日本の再生をどう図るか─。世界が分断・分裂する中で「日本は世界全体、アジア全体をつなぐ重要な役割」と日本の立ち位置を語るのは土居丈朗氏。その日本も転換期を迎え、人口減、少子高齢化という逆風の中でどう再生を図るかという課題を背負う。若い世代と熟年世代との間に価値観のひらきがあり、そうした分断・分裂の課題をどう克服していくか。「それは国というよりも民間の経営者に求められる役割」と土居氏は語り「若い世代にチャンスを与えて発展させることが必要」と強調。グローバル化が進む一方、世界各国では内向きの姿勢が目立つ。海外市場で上げた利益を国内にどう還元するか含めて企業の在り方を提言する。
少子化社会の中で企業はどう生き抜いていくか
─ 日本は今、人口減という非常に重い課題を背負っているわけですが、その中で企業はどう対応していくか、個人はどう生き抜くかということも含め国家ビジョンが求められています。この現状を土居さんはどのように捉えていますか。
土居 わたしはすごく悲観しているわけではないですね。このままいくと本当にまずいと思いますが、必ずしも日本に打開策がないわけではありません。ひと言でそれを言い表すと、若い人たちにもっと光を当てるということが大事になってくると思うんですね。
団塊ジュニア世代が生まれたのは1971年から75年頃までで、そこから人口がどんどん減ってきました。わたしはちょうど少子化フェーズに入る手前に生まれた人間です。
少子化フェーズに入る前の世代までは、人生の先輩の方が希少価値がありました。先輩よりも後輩の方が人数が多いので、野球に例えれば、先輩がレギュラーで後輩は球拾いをしろといって、俺らの背中を見て育てといった空気感があったわけです。しかしそれが逆転してしまい、今は後輩の方が希少価値があるという人口構造になっています。会社の中でも40代がたくさんいて20代は少ないという会社がたくさんあるのは当然です。ですから若い彼らの力を信じてあげないといけないですね。

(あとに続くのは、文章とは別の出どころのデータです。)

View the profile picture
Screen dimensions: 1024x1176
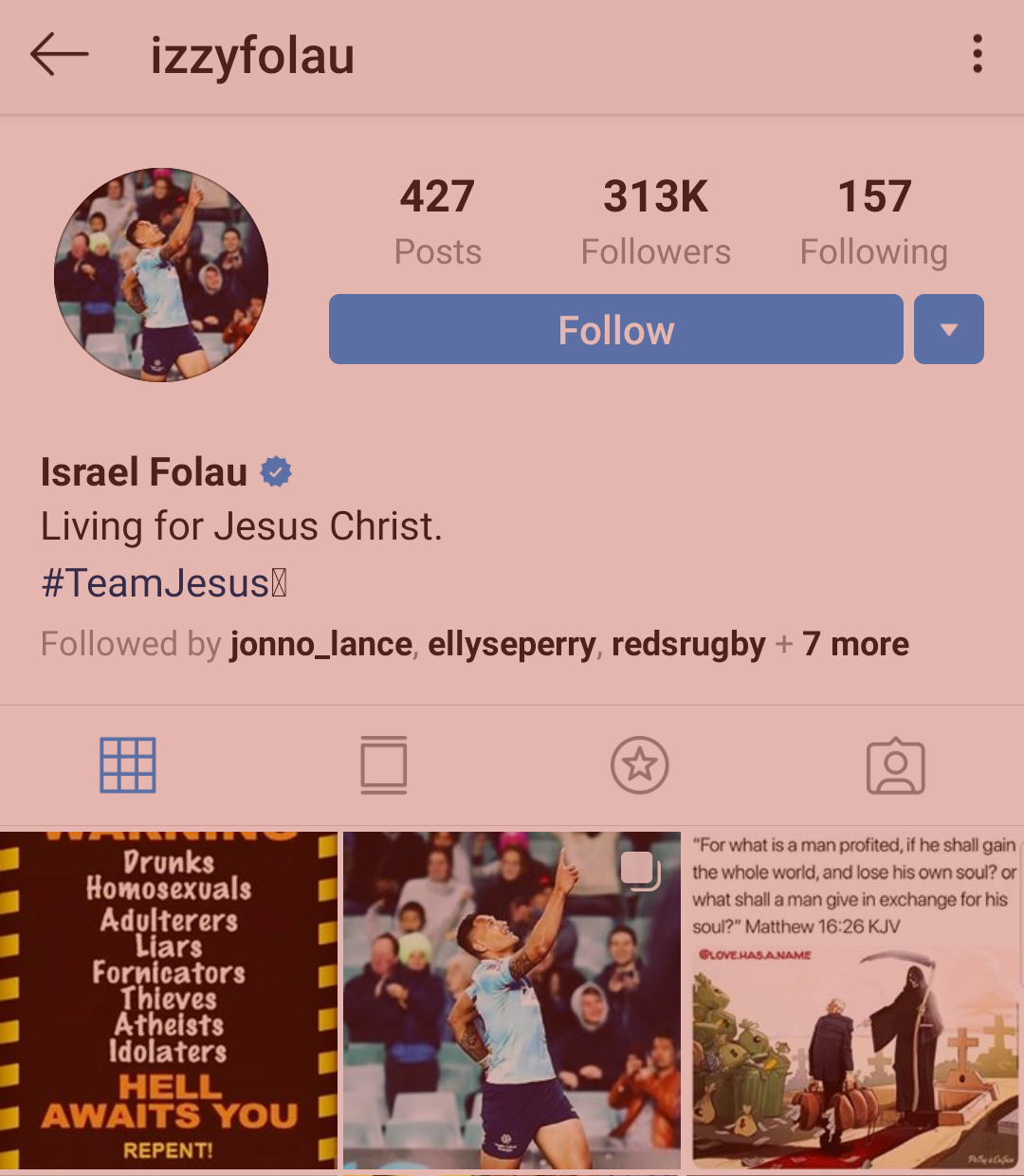click(161, 275)
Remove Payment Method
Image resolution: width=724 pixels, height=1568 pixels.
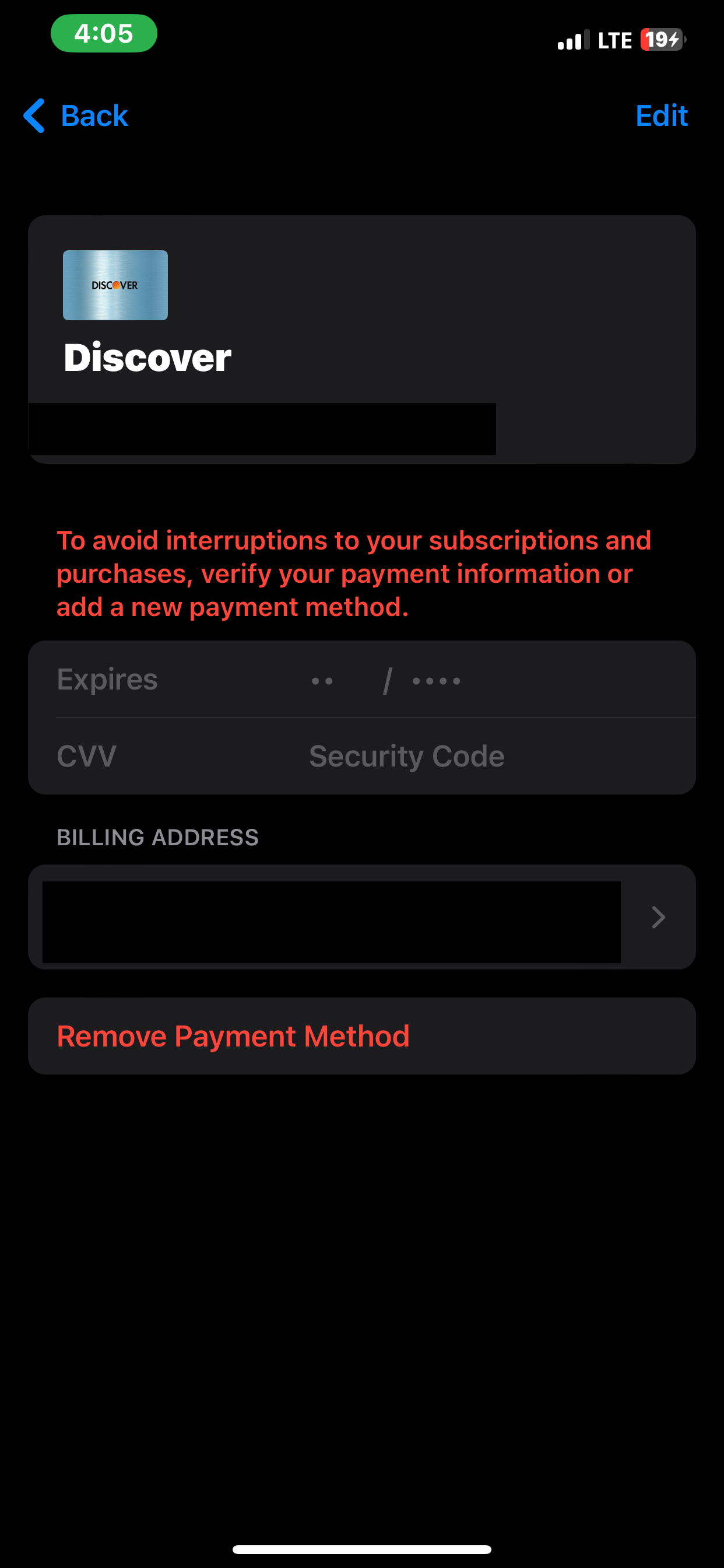[233, 1036]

─ 人口構造が変化したことを認識することからまず出発すべきだと。
土居 ええ。少子化対策を考えた時に20~30代に時間的余裕なり経済的余裕も与えてあげなければいけないと思います。社会全体でもゆとりを持たせる機運を高めないといきいきと働いていくことができません。
少子化の原因というのは働き方や賃金の問題とも密接に関わっていると言われているので、やはり企業がその局面打開の役に立つという立場にあります。政府も頑張らなければいけないですが、企業もそれと一体になって取り組んでいくことを通じて、いい循環をつくっていけると思っています。
そういう取り組みによって企業の生産性もさらに高まってくると。若い社員の人たちが頑張ってやる気を出して、この会社は居心地がいいと感じればそこで勤め続けるということもあるかもしれません。
─ 企業と従業員の関係が極めて大事だということですね。転職が当たり前の時代と言われる中で社員のエンゲージメントに注目が集まっていますね。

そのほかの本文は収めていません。